SMU Data Science Review


Millions of people live with diabetes worldwide [7]. To mitigate some of the many symptoms associated with diabetes, an estimated 350,000 people in the United States rely on insulin pumps [17]. For many of these people, how effectively their insulin pump performs is the difference between sleeping through the night and a life threatening emergency treatment at a hospital. Three programmed insulin pump therapy settings governing effective insulin pump function are: Basal Rate (BR), Insulin Sensitivity Factor (ISF), and Carbohydrate Ratio (ICR). For many people using insulin pumps, these therapy settings are often not correct, given their physiological needs. While existing reinforcement learning models can predict actual physiological values for these settings, they require iteration and can be slow.

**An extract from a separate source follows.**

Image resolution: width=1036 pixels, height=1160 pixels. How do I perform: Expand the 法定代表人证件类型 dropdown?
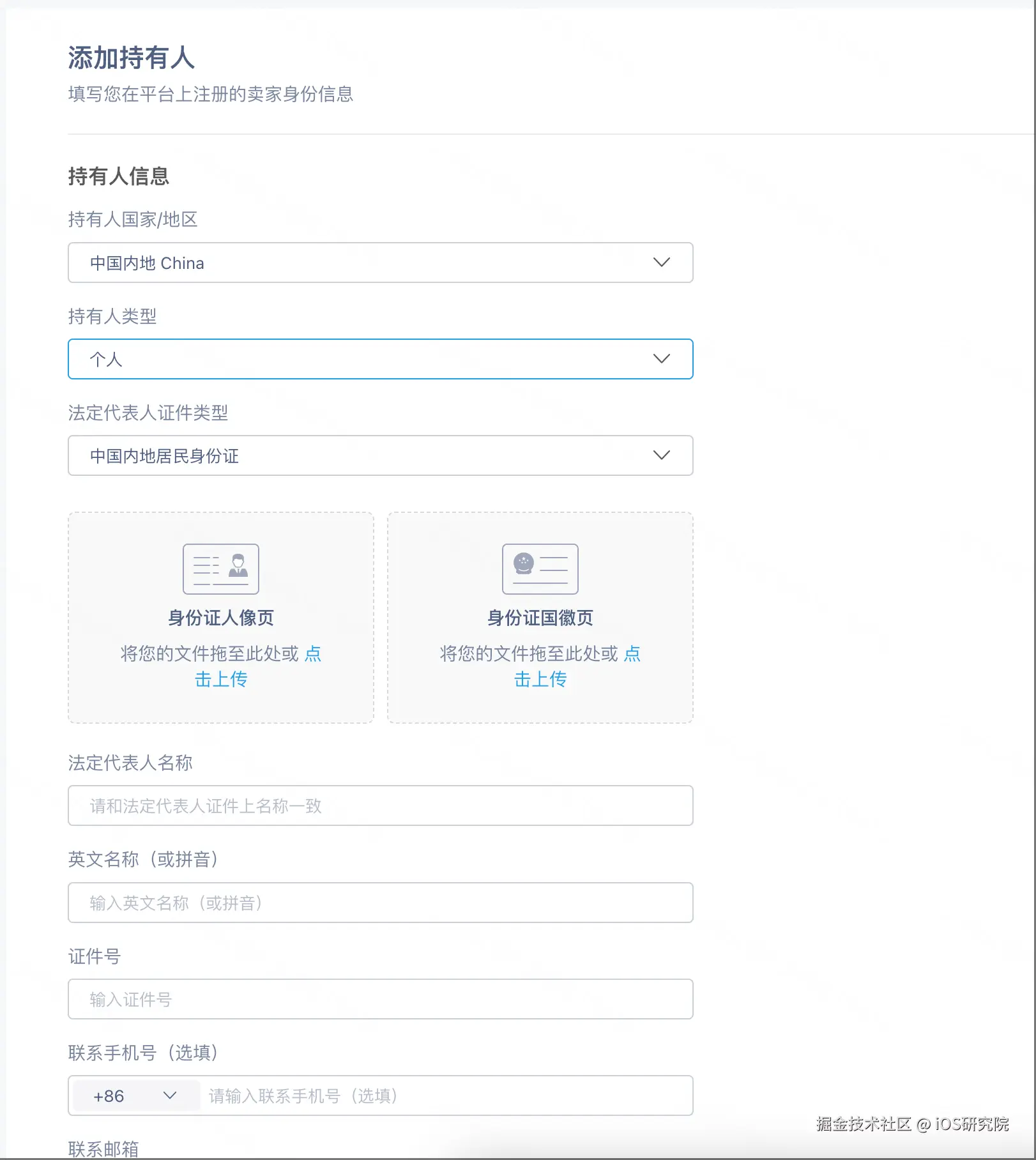380,455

The primary contribution of this research is to present a pipeline capable of providing instant predictions of close to actual patient physiological ISF, ICR, and BR from 30 days worth of data. In theory, this reduces patient waiting periods from roughly 6-8 weeks for existing reinforcement learning models to 30 days. This can serve as an aide in recommending pump therapy settings.

Data used in this study include 1,000 simulated multivariate insulin pump time series. These time series were generated by a proprietary simulator developed by Tandem Diabetes Care. This multivariate time series data also integrates simulated continuous glucose monitor (CGM) data.

This research proposes a pipeline for predicting actual patient BR, ISF, and ICR. Feature engineering, a component of this pipeline, included contextual consensus time series motif analysis. Models in the pipeline include time series native techniques such as Deep Convolutional Neural Networks (DNN) with a Long Short Term Memory input layers (LSTM) and aggregation based models such as Ridge regression and Lasso.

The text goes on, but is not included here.